Tema da redação do Enem: Lei que obriga ensino afro-brasileiro nas escolas não é aplicada em 71% das cidades
O tema da redação do Enem 2024 foi “Desafios para a valorização da herança africana no Brasil”. De acordo com especialistas, há muitos debates possíveis de serem feitos sobre o assunto. Um deles inclui a Lei 10.639, que apesar de ter tornado obrigatório o ensino da história afro-brasileira nas escolas há 21 anos, ainda hoje não é aplicada com rigor. Um estudo realizado pelo Instituto Alana e Geledés Instituto da Mulher Negra apontou que 71% das secretarias municipais de educação realizam pouca ou nenhuma ação para a efetividade da norma.
O estudo, divulgado no ano passado, ouviu gestores de 1.187 secretarias municipais de educação, o que corresponde a 21% das redes de ensino dos municípios, sobre o cumprimento da Lei 10.639/03, que tornou obrigatório o ensino para o combate ao racismo nas escolas há 21 anos.
Os municípios são os principais responsáveis pela educação básica. Do total, constatou-se que 29% das secretarias têm ações consistentes e perenes de atendimento à legislação; 53% fazem atividades esporádicas, projetos isolados ou em datas comemorativas, como no Dia da Consciência Negra (20 de novembro); e 18% não realizam nenhum tipo de ação. As secretarias que não adotam nenhuma ou poucas ações, juntas, somam 71%.

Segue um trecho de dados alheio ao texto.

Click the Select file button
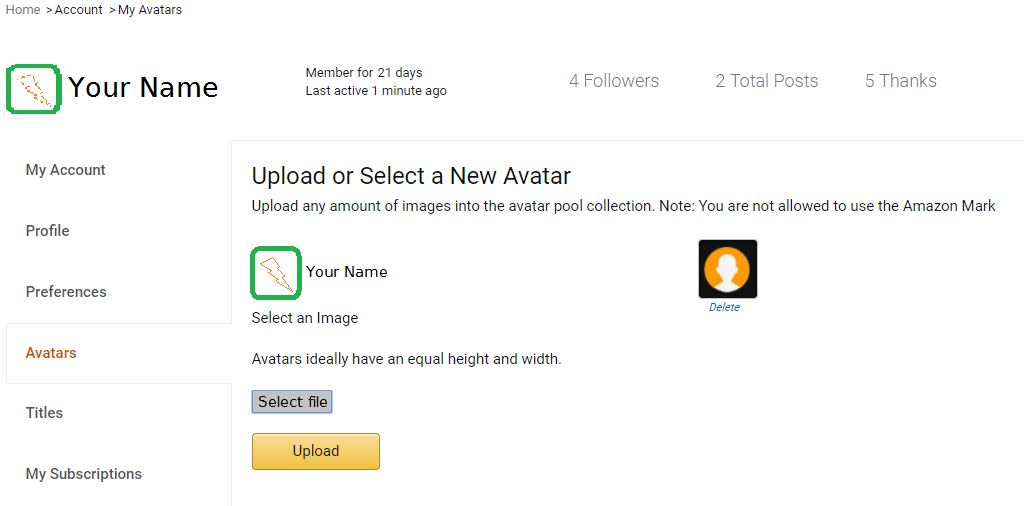The image size is (1024, 506). click(292, 402)
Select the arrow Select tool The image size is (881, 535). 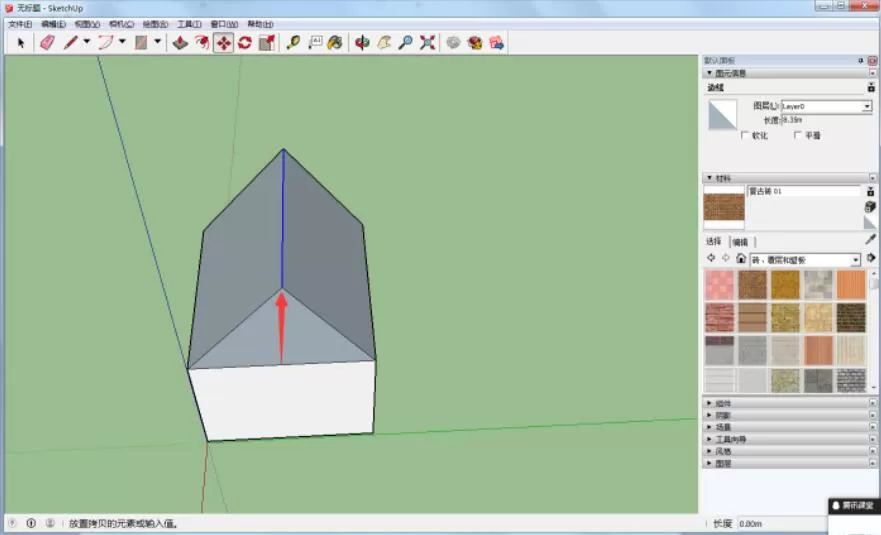(x=21, y=43)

Sancionada em janeiro de 2003, a Lei 10.639/03 alterou a legislação máxima da educação brasileira, a Lei de Diretrizes e Bases da Educação Nacional (LDB), e inseriu o ensino de história e cultura afro-brasileira no currículo da educação pública e privada do país, em um marco importante na luta do movimento negro por direitos, e uma conquista de todos os brasileiros.

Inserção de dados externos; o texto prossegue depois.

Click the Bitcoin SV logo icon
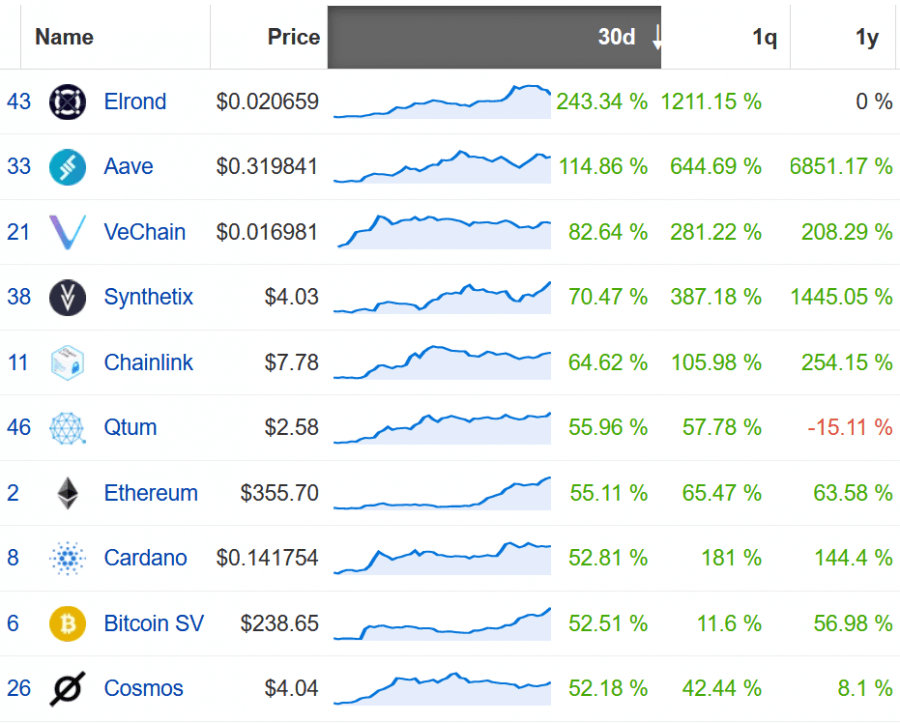Screen dimensions: 900x723 tap(67, 623)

De acordo com Ana Paula Brandão, gestora do Projeto SETA (Sistema de Educação para uma Transformação Antirracista), o tema da redação do Enem 2024 é importante para debater a história sociocultural da população negra no Brasil. No entanto, a não aplicação efetiva da Lei pode fazer com que muitos alunos não tenham tido discussões sobre a temática em sala de aula, prejudicando, assim, seu desempenho dissertativo-argumentativo na prova.
— Há vetores que impactam na implementação da Lei 10.639. Um deles é que o currículo escolar ao longo do tempo pouco se preocupou com o tema da diversidade racial. Assim como a produção de material didático escolar e paradidático, que nem sempre tinha preocupação em apresentar um conteúdo que dialogasse com as crianças negras — afirma Brandão.

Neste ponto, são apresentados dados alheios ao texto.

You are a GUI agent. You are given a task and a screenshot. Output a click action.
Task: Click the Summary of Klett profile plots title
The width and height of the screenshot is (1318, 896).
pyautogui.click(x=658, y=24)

Tema desafia a pensar práticas antirracistas
De acordo com Bárbara Santos, professora de linguagens e redação no pré-vestibular Social Samba Educa, o tema da redação do Enem instiga a reflexão de como a sociedade brasileira deve rever a real importância de África para a construção social e cultural do país.
— O tema busca tirar estigmas e reconhecer a necessidade de conhecimento de uma cultura tão rica, tão singular. Tenho certeza que a grande maioria, se não todos, os professores que trabalham com redação enfatizaram esse tema tão relevante e atual para a sociedade brasileira que ainda precisa de um impulso pra reconhecer que não existe cultura brasileira sem falar de cultura africana — afirma a professora.
O professor Daniel Bravo, coordenador de redação do colégio Ao Cubo, explica que os candidatos poderiam construir seus argumentos explicando que a estrutura educacional brasileira, ao não fornecer escolas públicas com condições básicas de ensino, dificilmente conseguiria oferecer uma educação especializada sobre a herança africana no Brasil.
— Isso dificultaria a formação de uma mentalidade voltada para a valorização desse conteúdo — aponta o professor.
Também seria possível observar que, diante da desvalorização da herança cultural africana, essa distorção pode fortalecer práticas preconceituosas e dificultar, por exemplo, a expansão do espaço destinado às religiões afro-brasileiras.
— Como possíveis soluções, poderia ser criado um grupo de trabalho interministerial que, com base no estudo de dados estatísticos, propusesse um plano para ampliar a presença dessa temática em ambientes midiáticos e educacionais — conclui Bravo.